Negli ultimi sei anni le famiglie italiane hanno visto ridursi ciò che riescono realmente ad acquistare con il proprio reddito. Anche se le spese nominali sono aumentate rispetto al 2018, l’inflazione ha fatto il resto: oggi con la stessa cifra si compra di meno.
Secondo l’Istat, la spesa media reale delle famiglie nel 2024 è inferiore del 7,2% rispetto a prima della pandemia e dell’impennata del costo della vita.
I più colpiti? Le famiglie del ceto medio
Il calo non pesa su tutti allo stesso modo. Le famiglie a reddito medio-basso (tra il secondo e il quarto quinto) registrano i crolli peggiori:
- -8,1% nel secondo quinto,
- -8,5% nel terzo,
- -9,2% nel quarto.
Anche chi spende meno (il 20% più povero) ha perso il 7,4% del potere d’acquisto, mentre i più ricchi limitano la contrazione al 4,7%.
Quando il necessario costa di più
Le famiglie con redditi bassi dedicano la maggior parte del budget a beni essenziali – alimentari, energia e bollette – le voci che più hanno visto aumenti vertiginosi. Chi ha consumi più elevati, invece, spende di più in servizi e beni non essenziali, come viaggi o istruzione privata, che hanno subito rincari più contenuti.
Risultato: il divario sociale cresce, e il ceto medio rischia di essere schiacciato tra inflazione e stagnazione dei salari.

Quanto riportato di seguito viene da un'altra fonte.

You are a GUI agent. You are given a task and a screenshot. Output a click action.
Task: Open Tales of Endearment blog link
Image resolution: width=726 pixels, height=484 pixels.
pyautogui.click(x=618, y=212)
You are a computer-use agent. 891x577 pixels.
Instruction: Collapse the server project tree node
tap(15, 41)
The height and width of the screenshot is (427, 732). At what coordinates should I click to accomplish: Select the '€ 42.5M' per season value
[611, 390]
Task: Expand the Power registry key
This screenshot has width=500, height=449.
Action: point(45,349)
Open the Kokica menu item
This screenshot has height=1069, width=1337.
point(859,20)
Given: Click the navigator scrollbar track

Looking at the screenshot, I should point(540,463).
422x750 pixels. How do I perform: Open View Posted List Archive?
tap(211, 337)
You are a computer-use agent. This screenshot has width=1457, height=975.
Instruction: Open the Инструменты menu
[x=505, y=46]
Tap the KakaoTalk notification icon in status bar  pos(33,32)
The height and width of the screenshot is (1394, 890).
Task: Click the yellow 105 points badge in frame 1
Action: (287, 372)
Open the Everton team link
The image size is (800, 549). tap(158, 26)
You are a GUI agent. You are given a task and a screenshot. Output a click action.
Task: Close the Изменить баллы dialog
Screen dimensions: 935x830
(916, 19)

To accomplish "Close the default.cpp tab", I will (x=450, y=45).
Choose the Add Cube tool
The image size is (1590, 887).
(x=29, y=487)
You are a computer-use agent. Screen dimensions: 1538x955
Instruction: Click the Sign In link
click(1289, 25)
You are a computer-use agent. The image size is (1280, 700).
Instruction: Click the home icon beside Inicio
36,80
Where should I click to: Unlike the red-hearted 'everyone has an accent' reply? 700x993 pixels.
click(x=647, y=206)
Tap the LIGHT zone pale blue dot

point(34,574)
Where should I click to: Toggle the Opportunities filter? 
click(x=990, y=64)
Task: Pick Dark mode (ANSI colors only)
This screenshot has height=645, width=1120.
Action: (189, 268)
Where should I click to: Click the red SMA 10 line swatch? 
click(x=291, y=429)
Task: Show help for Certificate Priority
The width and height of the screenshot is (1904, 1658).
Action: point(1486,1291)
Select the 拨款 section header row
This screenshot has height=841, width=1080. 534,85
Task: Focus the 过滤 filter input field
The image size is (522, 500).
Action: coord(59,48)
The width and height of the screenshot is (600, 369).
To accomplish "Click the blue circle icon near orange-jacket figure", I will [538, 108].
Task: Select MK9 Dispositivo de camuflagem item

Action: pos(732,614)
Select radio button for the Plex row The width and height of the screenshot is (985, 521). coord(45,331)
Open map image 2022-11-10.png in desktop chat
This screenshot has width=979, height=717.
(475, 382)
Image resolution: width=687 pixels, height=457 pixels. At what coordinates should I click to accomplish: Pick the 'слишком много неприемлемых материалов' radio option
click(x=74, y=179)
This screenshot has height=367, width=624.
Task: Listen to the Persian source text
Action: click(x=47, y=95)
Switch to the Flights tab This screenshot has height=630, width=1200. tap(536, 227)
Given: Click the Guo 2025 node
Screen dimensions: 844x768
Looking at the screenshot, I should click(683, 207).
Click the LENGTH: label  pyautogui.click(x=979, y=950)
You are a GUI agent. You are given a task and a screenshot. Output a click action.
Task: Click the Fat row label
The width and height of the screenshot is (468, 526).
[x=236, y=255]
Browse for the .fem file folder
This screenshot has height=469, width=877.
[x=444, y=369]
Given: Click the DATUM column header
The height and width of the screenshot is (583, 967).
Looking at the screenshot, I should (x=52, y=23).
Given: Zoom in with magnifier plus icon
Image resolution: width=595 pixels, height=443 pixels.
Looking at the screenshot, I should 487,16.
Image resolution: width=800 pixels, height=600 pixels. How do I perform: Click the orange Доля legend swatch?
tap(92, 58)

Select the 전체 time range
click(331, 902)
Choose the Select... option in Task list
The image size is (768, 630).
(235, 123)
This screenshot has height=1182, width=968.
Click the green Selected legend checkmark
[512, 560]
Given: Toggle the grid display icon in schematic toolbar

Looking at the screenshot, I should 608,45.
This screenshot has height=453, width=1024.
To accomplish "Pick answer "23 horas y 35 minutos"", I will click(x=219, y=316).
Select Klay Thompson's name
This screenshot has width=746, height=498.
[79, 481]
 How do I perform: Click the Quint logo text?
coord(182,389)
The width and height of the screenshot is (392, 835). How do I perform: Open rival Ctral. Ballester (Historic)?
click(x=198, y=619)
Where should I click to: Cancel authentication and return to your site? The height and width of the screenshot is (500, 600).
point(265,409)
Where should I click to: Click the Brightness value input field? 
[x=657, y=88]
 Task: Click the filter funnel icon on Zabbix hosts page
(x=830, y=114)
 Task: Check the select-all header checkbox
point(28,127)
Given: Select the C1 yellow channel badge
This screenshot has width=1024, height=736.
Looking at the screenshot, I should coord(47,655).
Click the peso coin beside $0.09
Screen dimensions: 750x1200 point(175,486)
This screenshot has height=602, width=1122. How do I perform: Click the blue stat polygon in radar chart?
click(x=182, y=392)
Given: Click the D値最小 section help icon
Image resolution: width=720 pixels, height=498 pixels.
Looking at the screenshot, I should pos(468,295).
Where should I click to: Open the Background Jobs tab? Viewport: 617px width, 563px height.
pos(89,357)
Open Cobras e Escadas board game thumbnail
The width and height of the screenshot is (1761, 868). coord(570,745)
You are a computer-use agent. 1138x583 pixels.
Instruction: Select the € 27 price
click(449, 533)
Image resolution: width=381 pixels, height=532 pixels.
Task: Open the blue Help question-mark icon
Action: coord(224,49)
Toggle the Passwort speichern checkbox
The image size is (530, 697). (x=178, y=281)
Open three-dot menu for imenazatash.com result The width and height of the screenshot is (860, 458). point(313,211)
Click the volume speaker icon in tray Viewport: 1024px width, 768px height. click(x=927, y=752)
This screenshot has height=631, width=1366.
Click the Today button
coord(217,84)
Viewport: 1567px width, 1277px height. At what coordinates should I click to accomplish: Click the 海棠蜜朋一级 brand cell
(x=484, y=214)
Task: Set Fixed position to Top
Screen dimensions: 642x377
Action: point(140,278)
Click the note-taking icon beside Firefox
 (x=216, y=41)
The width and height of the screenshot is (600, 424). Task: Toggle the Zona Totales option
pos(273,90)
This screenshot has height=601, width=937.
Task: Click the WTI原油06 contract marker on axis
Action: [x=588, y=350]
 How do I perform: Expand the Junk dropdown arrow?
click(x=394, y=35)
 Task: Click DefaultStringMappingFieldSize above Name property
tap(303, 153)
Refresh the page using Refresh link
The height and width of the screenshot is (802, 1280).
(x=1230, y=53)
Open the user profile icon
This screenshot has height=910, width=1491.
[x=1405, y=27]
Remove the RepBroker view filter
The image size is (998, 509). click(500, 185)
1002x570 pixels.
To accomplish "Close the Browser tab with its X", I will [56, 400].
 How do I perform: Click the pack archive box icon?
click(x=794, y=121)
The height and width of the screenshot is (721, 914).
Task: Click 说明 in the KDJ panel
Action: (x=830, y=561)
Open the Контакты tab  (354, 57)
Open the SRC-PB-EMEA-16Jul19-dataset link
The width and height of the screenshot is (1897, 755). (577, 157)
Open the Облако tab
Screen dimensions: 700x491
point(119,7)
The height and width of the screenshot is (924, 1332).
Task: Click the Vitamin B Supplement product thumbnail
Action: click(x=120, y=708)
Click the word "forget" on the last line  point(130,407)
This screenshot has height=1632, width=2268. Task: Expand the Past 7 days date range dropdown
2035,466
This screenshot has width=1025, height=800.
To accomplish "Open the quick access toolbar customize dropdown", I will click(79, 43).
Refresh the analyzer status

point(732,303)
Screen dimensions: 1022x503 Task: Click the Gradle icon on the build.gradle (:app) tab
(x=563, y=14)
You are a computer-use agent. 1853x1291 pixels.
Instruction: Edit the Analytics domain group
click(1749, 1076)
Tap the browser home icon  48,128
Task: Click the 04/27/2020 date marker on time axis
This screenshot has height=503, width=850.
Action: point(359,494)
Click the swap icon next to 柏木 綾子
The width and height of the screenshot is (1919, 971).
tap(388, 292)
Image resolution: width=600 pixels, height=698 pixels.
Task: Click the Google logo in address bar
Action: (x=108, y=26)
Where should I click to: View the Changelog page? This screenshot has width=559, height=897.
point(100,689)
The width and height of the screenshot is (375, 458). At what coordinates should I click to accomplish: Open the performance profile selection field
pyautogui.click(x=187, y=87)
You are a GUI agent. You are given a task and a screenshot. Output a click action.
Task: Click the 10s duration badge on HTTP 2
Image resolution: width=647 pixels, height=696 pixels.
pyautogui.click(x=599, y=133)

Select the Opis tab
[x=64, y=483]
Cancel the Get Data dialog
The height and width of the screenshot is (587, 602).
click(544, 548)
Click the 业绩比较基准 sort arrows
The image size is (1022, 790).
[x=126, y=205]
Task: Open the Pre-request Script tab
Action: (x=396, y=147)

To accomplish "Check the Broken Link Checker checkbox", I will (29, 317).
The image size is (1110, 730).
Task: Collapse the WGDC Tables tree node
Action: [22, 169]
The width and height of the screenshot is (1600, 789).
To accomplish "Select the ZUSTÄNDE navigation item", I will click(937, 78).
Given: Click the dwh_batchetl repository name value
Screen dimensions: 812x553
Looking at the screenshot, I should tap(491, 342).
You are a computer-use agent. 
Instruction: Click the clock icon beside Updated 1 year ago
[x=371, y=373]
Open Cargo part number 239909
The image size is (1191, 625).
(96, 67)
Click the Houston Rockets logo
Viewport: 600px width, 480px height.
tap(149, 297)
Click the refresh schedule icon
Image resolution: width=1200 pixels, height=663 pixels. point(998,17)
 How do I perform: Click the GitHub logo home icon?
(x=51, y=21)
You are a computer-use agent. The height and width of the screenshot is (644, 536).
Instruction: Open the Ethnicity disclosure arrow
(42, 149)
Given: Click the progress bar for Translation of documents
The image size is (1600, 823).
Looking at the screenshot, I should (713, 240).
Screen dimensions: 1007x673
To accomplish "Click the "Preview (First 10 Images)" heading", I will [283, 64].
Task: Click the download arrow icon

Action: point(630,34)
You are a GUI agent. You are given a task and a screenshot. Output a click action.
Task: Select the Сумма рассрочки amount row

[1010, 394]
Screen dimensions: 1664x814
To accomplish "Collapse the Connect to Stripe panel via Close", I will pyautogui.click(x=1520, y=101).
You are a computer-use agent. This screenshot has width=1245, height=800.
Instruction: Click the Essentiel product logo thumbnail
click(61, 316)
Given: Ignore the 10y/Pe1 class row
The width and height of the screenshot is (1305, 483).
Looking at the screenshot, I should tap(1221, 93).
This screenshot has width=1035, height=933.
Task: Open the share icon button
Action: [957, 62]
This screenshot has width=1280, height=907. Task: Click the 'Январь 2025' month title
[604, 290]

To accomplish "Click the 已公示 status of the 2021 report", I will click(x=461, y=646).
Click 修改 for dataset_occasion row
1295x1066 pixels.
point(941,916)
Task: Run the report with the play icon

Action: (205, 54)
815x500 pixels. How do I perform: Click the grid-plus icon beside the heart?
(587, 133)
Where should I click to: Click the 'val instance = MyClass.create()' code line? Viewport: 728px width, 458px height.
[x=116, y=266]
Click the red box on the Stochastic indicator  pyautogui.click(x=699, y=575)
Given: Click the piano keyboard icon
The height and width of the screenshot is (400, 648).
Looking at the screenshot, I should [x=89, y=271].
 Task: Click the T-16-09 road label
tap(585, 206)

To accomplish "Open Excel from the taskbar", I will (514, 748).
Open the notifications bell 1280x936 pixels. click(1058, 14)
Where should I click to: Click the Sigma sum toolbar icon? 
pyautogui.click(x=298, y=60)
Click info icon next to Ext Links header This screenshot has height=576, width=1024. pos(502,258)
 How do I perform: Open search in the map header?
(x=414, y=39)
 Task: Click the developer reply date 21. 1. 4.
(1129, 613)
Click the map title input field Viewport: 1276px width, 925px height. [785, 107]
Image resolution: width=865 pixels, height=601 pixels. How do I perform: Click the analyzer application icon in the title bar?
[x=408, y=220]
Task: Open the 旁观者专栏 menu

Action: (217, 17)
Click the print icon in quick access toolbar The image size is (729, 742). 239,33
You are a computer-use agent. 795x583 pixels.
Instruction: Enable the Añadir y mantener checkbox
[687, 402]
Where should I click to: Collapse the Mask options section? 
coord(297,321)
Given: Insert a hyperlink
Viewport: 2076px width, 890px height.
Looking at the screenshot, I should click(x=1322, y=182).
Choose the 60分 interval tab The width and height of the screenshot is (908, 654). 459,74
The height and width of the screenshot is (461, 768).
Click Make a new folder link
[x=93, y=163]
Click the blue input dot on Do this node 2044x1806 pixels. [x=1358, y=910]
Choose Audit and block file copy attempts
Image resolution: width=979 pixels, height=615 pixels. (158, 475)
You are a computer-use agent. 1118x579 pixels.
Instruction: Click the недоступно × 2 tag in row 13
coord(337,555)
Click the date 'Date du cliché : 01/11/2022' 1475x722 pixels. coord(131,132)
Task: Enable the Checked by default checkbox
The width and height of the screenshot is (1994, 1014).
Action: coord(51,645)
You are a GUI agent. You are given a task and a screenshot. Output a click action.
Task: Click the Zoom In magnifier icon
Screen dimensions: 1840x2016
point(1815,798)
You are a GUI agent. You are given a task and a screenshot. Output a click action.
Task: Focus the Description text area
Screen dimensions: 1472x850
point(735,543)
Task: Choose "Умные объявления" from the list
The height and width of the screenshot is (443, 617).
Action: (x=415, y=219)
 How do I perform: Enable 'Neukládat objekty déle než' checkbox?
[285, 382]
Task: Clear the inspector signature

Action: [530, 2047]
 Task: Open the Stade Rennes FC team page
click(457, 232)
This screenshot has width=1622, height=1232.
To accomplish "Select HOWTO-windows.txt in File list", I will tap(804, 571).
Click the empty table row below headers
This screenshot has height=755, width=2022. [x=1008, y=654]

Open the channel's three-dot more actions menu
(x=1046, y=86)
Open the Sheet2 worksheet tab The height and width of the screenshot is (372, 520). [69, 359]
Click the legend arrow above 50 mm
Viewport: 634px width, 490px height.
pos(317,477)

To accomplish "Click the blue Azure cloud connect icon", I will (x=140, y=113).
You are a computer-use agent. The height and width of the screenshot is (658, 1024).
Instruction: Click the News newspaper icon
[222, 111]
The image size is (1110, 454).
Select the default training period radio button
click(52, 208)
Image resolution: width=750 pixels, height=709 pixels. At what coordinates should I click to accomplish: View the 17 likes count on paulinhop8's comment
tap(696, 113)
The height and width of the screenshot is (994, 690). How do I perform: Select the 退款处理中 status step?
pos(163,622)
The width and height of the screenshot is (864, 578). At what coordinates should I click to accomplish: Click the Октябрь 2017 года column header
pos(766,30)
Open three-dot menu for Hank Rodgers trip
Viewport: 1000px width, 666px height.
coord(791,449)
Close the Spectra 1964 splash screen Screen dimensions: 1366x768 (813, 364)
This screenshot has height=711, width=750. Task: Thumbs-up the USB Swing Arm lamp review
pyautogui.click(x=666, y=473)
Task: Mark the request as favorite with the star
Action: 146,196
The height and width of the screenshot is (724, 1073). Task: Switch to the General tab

Un Paese che spende… ma vive peggio
Nonostante il calo dei consumi reali, la spesa totale continua a crescere nominalmente. Un paradosso che racconta bene la nuova normalità italiana: si lavora di più, si spende di più, ma si vive peggio. L’inflazione non è più solo una statistica economica: è diventata la misura quotidiana della distanza tra il reddito e la qualità della vita.